Le Monde, 26 Sep 2015

URL: http://www.lemonde.fr/immigration-et-diversite/art
Tous ne sont pas ingénieurs ou opposants au régime de Bachar Al-Assad. Encore moins les deux à la fois. Les Syriens réfugiés en France sont à l’étroit dans le portrait-robot qu’on pourrait dresser d’eux, même s’il contient sa part de vérité. « Le premier point commun, à mes yeux, entre les quelques centaines de Syriens que nous venons de ramener de Munich début septembre reste leur haut niveau d’éducation », pose d’emblée Mourad Derbak, le responsable de la division Europe et Moyen-Orient de l’Office français de protection des réfugiés et apatrides (Ofpra).

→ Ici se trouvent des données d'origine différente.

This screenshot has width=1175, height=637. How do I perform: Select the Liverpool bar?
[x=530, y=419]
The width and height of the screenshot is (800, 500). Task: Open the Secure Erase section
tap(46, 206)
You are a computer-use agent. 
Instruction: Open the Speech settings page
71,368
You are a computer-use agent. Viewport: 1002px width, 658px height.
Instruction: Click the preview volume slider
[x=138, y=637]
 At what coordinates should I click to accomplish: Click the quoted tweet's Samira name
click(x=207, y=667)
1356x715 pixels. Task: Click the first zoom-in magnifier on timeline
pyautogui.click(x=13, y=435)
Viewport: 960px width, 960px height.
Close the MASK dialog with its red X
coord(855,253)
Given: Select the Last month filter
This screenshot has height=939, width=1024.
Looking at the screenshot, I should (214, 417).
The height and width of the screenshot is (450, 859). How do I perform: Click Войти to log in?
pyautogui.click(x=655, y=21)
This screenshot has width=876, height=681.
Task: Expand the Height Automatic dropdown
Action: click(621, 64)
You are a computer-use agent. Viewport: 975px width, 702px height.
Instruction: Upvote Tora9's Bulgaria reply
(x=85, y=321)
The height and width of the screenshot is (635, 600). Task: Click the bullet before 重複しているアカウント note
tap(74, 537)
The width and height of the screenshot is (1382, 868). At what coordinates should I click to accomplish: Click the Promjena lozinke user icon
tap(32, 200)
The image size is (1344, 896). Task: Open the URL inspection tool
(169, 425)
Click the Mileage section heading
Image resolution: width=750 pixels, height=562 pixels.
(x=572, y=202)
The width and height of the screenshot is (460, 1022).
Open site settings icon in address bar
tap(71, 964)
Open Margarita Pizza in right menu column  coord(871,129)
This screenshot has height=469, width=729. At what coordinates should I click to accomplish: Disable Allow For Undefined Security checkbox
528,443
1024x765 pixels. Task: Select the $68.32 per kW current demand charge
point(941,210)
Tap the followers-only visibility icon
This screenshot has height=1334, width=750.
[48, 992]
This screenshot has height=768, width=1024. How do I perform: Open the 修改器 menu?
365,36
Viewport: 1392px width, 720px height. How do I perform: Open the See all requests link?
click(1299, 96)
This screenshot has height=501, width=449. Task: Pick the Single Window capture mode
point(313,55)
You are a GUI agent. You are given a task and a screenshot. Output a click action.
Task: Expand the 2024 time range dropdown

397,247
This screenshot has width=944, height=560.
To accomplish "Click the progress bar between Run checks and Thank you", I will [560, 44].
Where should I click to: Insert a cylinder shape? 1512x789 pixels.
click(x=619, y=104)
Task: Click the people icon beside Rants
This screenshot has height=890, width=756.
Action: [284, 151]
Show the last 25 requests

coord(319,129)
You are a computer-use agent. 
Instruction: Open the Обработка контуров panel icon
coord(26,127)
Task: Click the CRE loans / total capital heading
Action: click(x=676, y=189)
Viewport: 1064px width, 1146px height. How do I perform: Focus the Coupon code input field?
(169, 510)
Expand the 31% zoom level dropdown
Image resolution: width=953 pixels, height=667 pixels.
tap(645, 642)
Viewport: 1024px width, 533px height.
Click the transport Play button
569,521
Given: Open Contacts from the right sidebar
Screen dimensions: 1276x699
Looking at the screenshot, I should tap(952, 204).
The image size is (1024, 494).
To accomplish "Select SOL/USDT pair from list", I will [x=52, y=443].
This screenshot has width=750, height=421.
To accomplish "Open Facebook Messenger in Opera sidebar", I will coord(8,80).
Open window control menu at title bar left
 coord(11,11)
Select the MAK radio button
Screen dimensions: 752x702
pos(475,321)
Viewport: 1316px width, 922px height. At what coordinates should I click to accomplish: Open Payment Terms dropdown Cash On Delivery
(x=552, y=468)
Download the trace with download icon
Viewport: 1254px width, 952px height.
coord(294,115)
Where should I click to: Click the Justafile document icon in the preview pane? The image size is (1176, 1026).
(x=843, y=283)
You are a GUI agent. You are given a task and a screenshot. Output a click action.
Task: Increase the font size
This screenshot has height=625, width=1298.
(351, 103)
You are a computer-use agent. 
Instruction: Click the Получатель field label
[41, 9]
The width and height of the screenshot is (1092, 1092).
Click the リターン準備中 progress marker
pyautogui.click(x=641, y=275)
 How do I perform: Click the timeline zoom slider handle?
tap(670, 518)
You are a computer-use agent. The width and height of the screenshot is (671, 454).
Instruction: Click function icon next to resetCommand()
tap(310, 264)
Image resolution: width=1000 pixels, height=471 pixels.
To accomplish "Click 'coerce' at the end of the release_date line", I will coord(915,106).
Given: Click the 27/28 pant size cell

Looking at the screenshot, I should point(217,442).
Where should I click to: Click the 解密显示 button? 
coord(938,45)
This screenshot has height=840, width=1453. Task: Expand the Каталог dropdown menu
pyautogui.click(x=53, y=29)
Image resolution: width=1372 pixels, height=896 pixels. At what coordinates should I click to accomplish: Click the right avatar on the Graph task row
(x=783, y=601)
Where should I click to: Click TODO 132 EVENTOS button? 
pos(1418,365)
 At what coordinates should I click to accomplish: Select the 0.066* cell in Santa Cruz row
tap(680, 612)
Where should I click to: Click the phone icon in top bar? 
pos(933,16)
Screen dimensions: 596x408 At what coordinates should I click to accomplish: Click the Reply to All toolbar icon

« J’ai croisé là-bas beaucoup de jeunes diplômés d’écoles d’ingénieurs qui me parlaient de Total, de Schlumberger, et étaient très au fait de l’actualité du secteur pétrolier », ajoute-t-il, insistant aussi sur le nombre de « commerçants et d’artisans, parfois très réputés et bien établis dans leurs villes, qui ont tout abandonné pour fuir la guerre ». Ce qui fait dire à ce spécialiste de l’asile qu’« aujourd’hui, nous sommes dans un exode et voyons vraiment arriver la société civile syrienne ».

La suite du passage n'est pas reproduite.